Medio camuflado reseña algún periódico de Colombia que un artículo del New York Times afirma que el incendio ocurrido el 23 de febrero en un camión con ayuda humanitaria en la frontera con Venezuela no había sido obra de las fuerzas del dictador sino causado accidentalmente por un manifestante opositor, es decir, contrario al régimen. Cuando Maduro ha sido acusado ante la Corte Penal Internacional por crímenes contra la humanidad por, algo increíble, quemar la comida que salvaría a un pueblo bajo su mando que está muriendo de hambre hace varios años, como repetían exaltados los narradores.
Una especie de aclaración, motivada quién sabe por qué clase de remordimientos, que suscita además, por su extraño manejo, algunas reflexiones importantes sobre la labor de la prensa como fuente de verdad para su público. Que si no fuera por esta misión consagrada desde siempre, bien valdría pasar por alto cuando todos los lineamientos éticos parecen estar en retirada no propiamente en favor de la humanidad.
Lo visto hasta ahora con respecto a la situación de Venezuela deja a quienes confían en la rectitud de los medios en un estado de incertidumbre mayor al de haber estado marginados totalmente de aquellos sucesos. Y ello, porque lo narrado y lo visto, como en este y otros muchos casos, era absolutamente contradictorio, y no existía margen razonable para que diferentes noticieros, periodistas y comentaristas ad hoc terminaran relatando y comentando una cosa mientras los televidentes veían y, en repetición, algo totalmente diferente.

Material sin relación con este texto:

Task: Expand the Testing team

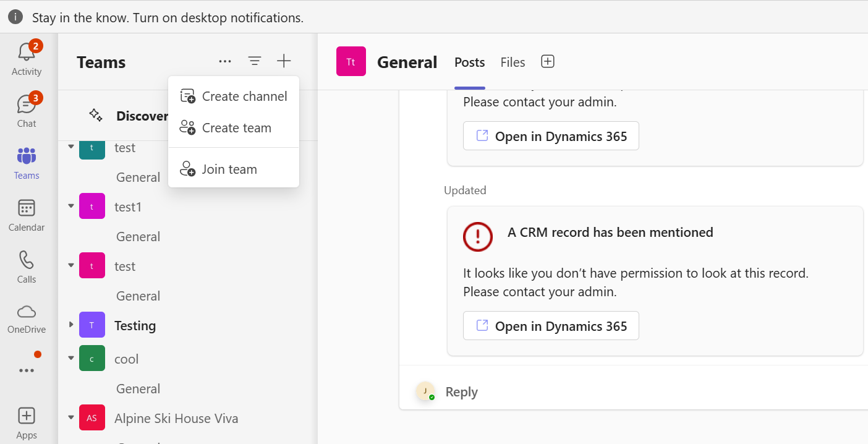Action: pyautogui.click(x=71, y=325)
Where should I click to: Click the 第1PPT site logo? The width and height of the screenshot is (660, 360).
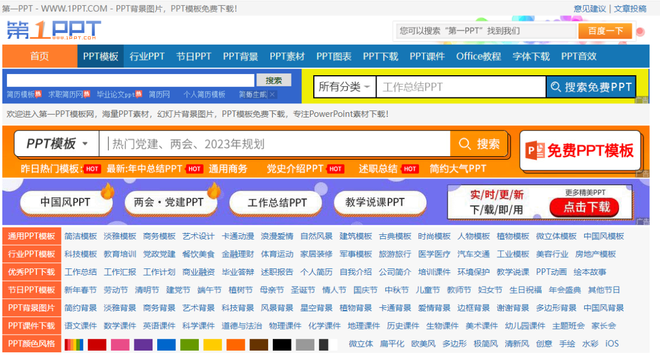pyautogui.click(x=53, y=30)
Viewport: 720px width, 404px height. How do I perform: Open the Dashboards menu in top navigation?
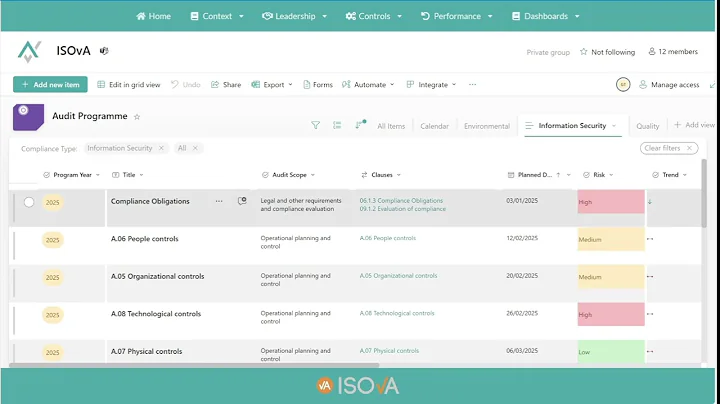[552, 16]
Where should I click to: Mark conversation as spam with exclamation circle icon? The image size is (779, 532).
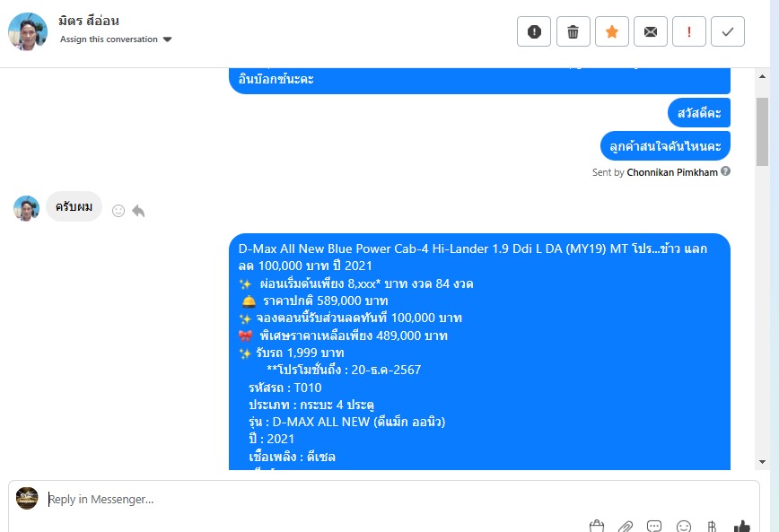(534, 31)
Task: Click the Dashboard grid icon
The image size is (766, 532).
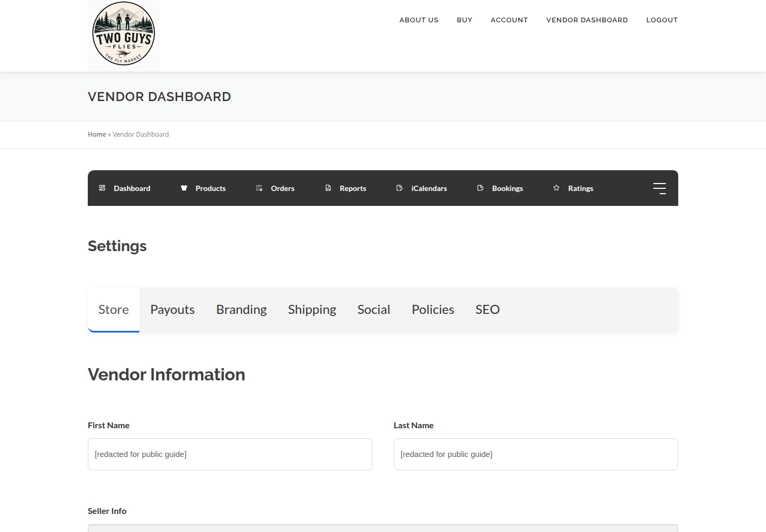Action: (102, 188)
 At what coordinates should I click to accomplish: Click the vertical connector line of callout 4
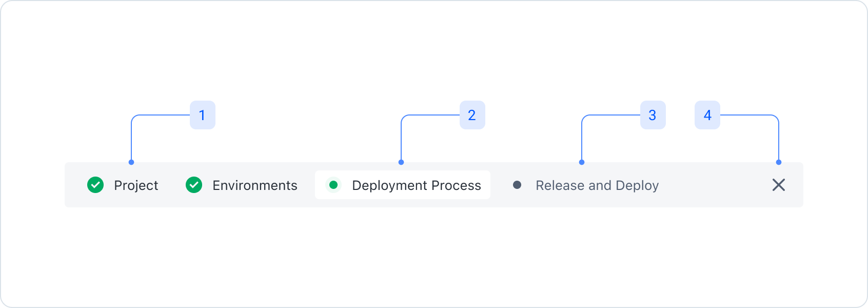click(779, 141)
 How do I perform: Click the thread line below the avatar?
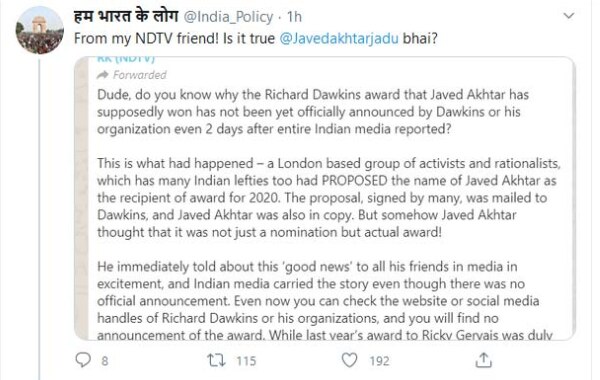(x=39, y=218)

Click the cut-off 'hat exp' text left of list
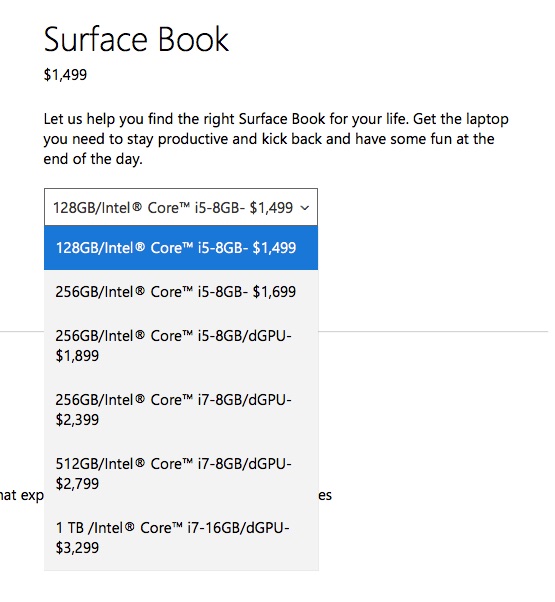pyautogui.click(x=21, y=495)
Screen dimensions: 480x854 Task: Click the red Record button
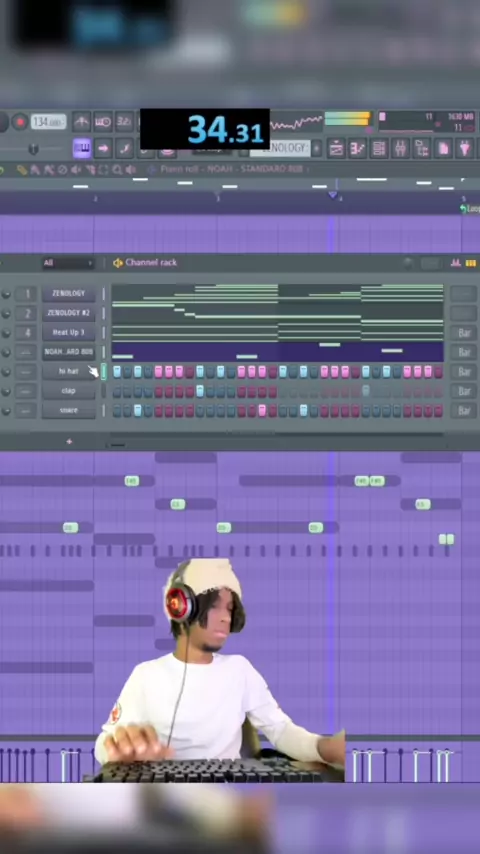(x=20, y=121)
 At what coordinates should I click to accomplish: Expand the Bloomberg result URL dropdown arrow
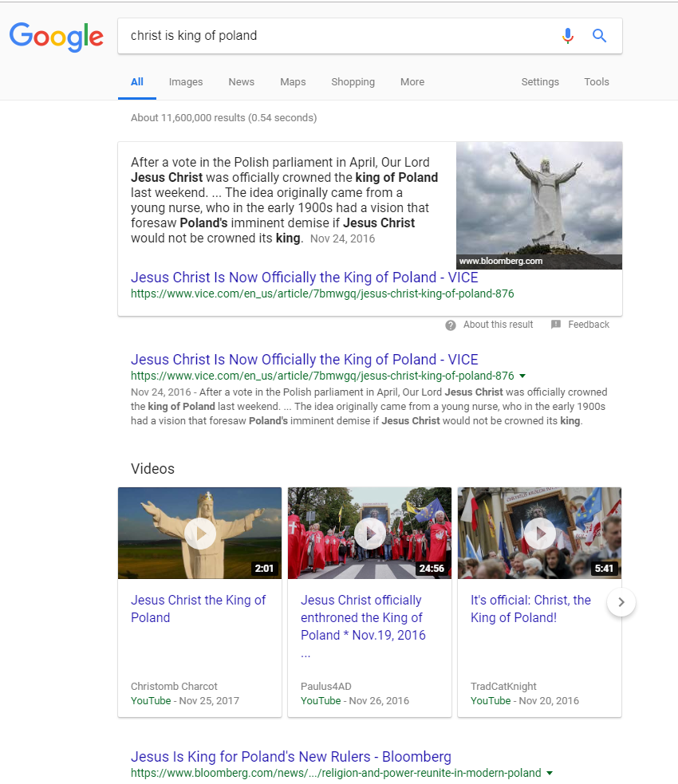[550, 774]
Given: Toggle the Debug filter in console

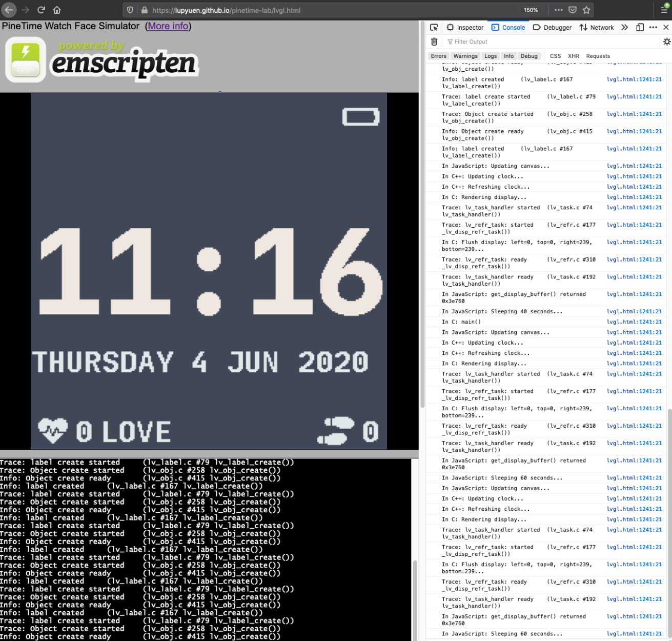Looking at the screenshot, I should coord(529,56).
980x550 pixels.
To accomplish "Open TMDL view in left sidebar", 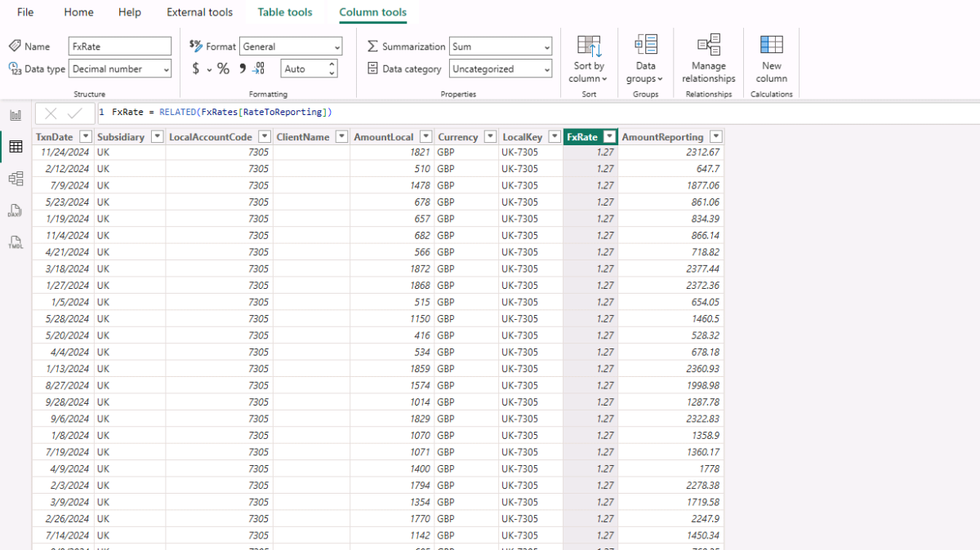I will click(15, 242).
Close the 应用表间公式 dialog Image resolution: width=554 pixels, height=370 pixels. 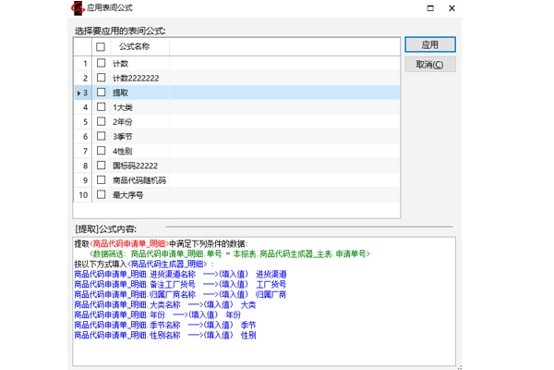click(x=452, y=8)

Una cosa es que los dueños de los medios e incluso sus periodistas estén del lado de la democracia —con todos los gatuperios que se cuecen en las nuestras— y lo dejen en claro; y muy otra, lo que ha sucedido en todos estos días, la demonización absoluta de quien consideran su enemigo ideológico, político, económico, lo que quieran, para convertirlo, rompiendo con todo vestigio de ética, en la fuente de todo los males.
Cuando en una reflexión reposada este no es el camino de los medios de información, a menos que se haya renunciado totalmente a la realidad empírica de que los hechos no tienen contexto, y le es permitido, a quien tiene el poder de comunicarlos, de hacerlo a su acomodo, como un arma más para buscar una pírrica victoria que, como tal, aumenta la perplejidad general.
Si bien estamos enseñados a que la historia de Latinoamérica valga bien poco, que existan líderes o pueblos hermanos que probablemente mal encaminados piensen diferente, es una cuestión a dirimir en el marco de un acuerdo racional como lo hemos aprendido de la mejor vena de la civilización occidental, a la que ex profeso no han renunciado quienes dicen mantenernos bien informados ni quienes confiamos en ellos, para entregarnos a la insensata propagación de noticias falsas con consecuencias aviesas inenarrables.
Más cuando entre los elementos del conflicto se han impuesto actos mucho más reprobables que la discutida dictadura, como el autonombramiento de un presidente a quien los Estados Unidos le monta un gobierno virtual, cuyo reconocimiento no ha pasado de 50 y tantos países, pues los gobiernos que guardan reticencias sobre procedimiento tan arbitrario bien saben el lugar desguarnecido en que se colocan a futuro quienes se someten sin más a dictados tan peregrinos. O la parodia del caballo de Troya preparada por los EE.UU. y con la que creyeron doblegar la dignidad —digamos que huera— pero dignidad de uno de sus fundos más apreciados por sus riquezas, maroma que no funcionó porque subestimaron a sus conductores y habitantes, seguros quizás de la legendaria calidad genuflexa de la región para sobrevivir de ayudas fantasmales.
Seguidilla que ahora persiste con un gran apagón que afecta a casi toda Venezuela, sin que podamos estar seguros de si es producido por un sabotaje a gran escala cuando Guaidó convoca a dar el gran paso a la toma del poder efectivo, o si todo este desastre es fruto de la desidia de una revolución que sembró esperanza en un mundo condenado al unanimismo pero que equivocó sus objetivos esenciales.
Un mal paso este de los medios de seguir siendo parte de una agresión impopular a un pueblo hermano en problemas, programando día a día los hechos correctos a cumplir, sin que estos se den y tengan alguna explicación, para terminar, pasado el tiempo y repetidos los fiascos, preguntándose ante su audiencia desconcertada. ¿Y ahora qué?